▶ HOW TO COMPLETE THIS TASK:
The records sit below this line. Repeat all of them exactly.

Pixel coordinate grounding data
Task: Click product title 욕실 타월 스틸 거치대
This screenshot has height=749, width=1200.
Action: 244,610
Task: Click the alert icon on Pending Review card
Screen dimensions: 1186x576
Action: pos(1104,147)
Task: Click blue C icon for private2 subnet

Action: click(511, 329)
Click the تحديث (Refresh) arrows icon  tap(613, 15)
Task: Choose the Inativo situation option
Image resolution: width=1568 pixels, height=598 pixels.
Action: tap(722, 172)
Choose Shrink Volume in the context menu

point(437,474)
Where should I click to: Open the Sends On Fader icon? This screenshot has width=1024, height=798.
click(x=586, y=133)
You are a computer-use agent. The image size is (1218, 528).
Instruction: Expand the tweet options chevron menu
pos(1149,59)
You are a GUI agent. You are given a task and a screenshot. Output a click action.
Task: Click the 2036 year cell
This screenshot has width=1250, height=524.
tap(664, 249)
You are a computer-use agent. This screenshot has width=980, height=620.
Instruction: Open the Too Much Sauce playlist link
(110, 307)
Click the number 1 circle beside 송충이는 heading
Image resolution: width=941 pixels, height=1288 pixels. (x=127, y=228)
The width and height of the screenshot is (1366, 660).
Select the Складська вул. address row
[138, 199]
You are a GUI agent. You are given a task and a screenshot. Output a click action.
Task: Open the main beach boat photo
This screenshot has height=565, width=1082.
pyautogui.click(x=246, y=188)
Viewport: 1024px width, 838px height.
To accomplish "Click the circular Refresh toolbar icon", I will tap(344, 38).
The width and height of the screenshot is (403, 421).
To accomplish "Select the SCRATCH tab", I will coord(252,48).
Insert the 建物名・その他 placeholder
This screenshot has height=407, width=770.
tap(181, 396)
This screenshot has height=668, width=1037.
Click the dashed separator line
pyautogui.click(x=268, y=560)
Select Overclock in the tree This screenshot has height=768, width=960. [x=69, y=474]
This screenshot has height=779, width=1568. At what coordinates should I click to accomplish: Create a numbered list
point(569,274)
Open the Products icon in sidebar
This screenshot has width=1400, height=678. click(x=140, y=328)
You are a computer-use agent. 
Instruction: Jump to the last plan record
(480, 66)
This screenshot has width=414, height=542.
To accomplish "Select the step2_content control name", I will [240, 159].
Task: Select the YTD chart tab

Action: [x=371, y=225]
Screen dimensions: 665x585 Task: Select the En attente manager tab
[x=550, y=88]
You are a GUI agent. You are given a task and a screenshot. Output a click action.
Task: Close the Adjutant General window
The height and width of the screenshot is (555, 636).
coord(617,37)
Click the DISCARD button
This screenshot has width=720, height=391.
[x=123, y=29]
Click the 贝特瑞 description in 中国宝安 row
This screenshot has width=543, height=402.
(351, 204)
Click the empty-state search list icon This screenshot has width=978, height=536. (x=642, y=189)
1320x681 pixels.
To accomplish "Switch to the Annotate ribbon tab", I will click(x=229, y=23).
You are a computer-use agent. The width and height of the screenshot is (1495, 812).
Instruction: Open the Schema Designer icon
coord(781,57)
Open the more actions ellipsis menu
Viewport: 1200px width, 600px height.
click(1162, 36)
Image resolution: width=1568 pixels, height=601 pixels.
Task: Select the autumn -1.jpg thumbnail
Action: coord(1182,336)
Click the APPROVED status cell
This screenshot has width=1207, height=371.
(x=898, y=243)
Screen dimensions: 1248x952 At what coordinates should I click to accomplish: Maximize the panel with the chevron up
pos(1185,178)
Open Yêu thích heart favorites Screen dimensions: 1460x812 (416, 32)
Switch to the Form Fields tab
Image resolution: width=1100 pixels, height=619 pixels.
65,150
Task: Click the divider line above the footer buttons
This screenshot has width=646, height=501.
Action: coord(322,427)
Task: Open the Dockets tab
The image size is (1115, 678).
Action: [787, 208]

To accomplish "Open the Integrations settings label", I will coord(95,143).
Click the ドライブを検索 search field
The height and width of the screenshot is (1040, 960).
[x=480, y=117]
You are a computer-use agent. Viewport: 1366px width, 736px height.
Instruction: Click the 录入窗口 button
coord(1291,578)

▶ REPLY TO THE TASK:
Task: Click product title 욕실 타월 스틸 거치대
This screenshot has height=749, width=1200.
Action: 244,610
Task: Click the alert icon on Pending Review card
Screen dimensions: 1186x576
Action: pos(1104,147)
Task: Click blue C icon for private2 subnet

Action: click(511, 329)
Click the تحديث (Refresh) arrows icon  tap(613, 15)
Task: Choose the Inativo situation option
Image resolution: width=1568 pixels, height=598 pixels.
Action: tap(722, 172)
Choose Shrink Volume in the context menu

point(437,474)
Where should I click to: Open the Sends On Fader icon? This screenshot has width=1024, height=798.
click(x=586, y=133)
You are a computer-use agent. The image size is (1218, 528).
Instruction: Expand the tweet options chevron menu
pos(1149,59)
You are a GUI agent. You are given a task and a screenshot. Output a click action.
Task: Click the 2036 year cell
This screenshot has width=1250, height=524.
tap(664, 249)
You are a computer-use agent. This screenshot has width=980, height=620.
Instruction: Open the Too Much Sauce playlist link
(110, 307)
Click the number 1 circle beside 송충이는 heading
Image resolution: width=941 pixels, height=1288 pixels. (x=127, y=228)
The width and height of the screenshot is (1366, 660).
Select the Складська вул. address row
[138, 199]
You are a GUI agent. You are given a task and a screenshot. Output a click action.
Task: Open the main beach boat photo
This screenshot has height=565, width=1082.
pyautogui.click(x=246, y=188)
Viewport: 1024px width, 838px height.
To accomplish "Click the circular Refresh toolbar icon", I will tap(344, 38).
The width and height of the screenshot is (403, 421).
To accomplish "Select the SCRATCH tab", I will coord(252,48).
Insert the 建物名・その他 placeholder
This screenshot has height=407, width=770.
tap(181, 396)
This screenshot has height=668, width=1037.
Click the dashed separator line
pyautogui.click(x=268, y=560)
Select Overclock in the tree This screenshot has height=768, width=960. [x=69, y=474]
This screenshot has height=779, width=1568. At what coordinates should I click to accomplish: Create a numbered list
point(569,274)
Open the Products icon in sidebar
This screenshot has width=1400, height=678. click(x=140, y=328)
You are a computer-use agent. 
Instruction: Jump to the last plan record
(480, 66)
This screenshot has width=414, height=542.
To accomplish "Select the step2_content control name", I will [240, 159].
Task: Select the YTD chart tab

Action: [x=371, y=225]
Screen dimensions: 665x585 Task: Select the En attente manager tab
[x=550, y=88]
You are a GUI agent. You are given a task and a screenshot. Output a click action.
Task: Close the Adjutant General window
The height and width of the screenshot is (555, 636).
coord(617,37)
Click the DISCARD button
This screenshot has width=720, height=391.
[x=123, y=29]
Click the 贝特瑞 description in 中国宝安 row
This screenshot has width=543, height=402.
(351, 204)
Click the empty-state search list icon This screenshot has width=978, height=536. (x=642, y=189)
1320x681 pixels.
To accomplish "Switch to the Annotate ribbon tab", I will click(x=229, y=23).
You are a computer-use agent. The width and height of the screenshot is (1495, 812).
Instruction: Open the Schema Designer icon
coord(781,57)
Open the more actions ellipsis menu
Viewport: 1200px width, 600px height.
click(1162, 36)
Image resolution: width=1568 pixels, height=601 pixels.
Task: Select the autumn -1.jpg thumbnail
Action: coord(1182,336)
Click the APPROVED status cell
This screenshot has width=1207, height=371.
(x=898, y=243)
Screen dimensions: 1248x952 At what coordinates should I click to accomplish: Maximize the panel with the chevron up
pos(1185,178)
Open Yêu thích heart favorites Screen dimensions: 1460x812 (416, 32)
Switch to the Form Fields tab
Image resolution: width=1100 pixels, height=619 pixels.
65,150
Task: Click the divider line above the footer buttons
This screenshot has width=646, height=501.
Action: coord(322,427)
Task: Open the Dockets tab
The image size is (1115, 678).
Action: [787, 208]

To accomplish "Open the Integrations settings label", I will coord(95,143).
Click the ドライブを検索 search field
The height and width of the screenshot is (1040, 960).
[x=480, y=117]
You are a computer-use agent. Viewport: 1366px width, 736px height.
Instruction: Click the 录入窗口 button
coord(1291,578)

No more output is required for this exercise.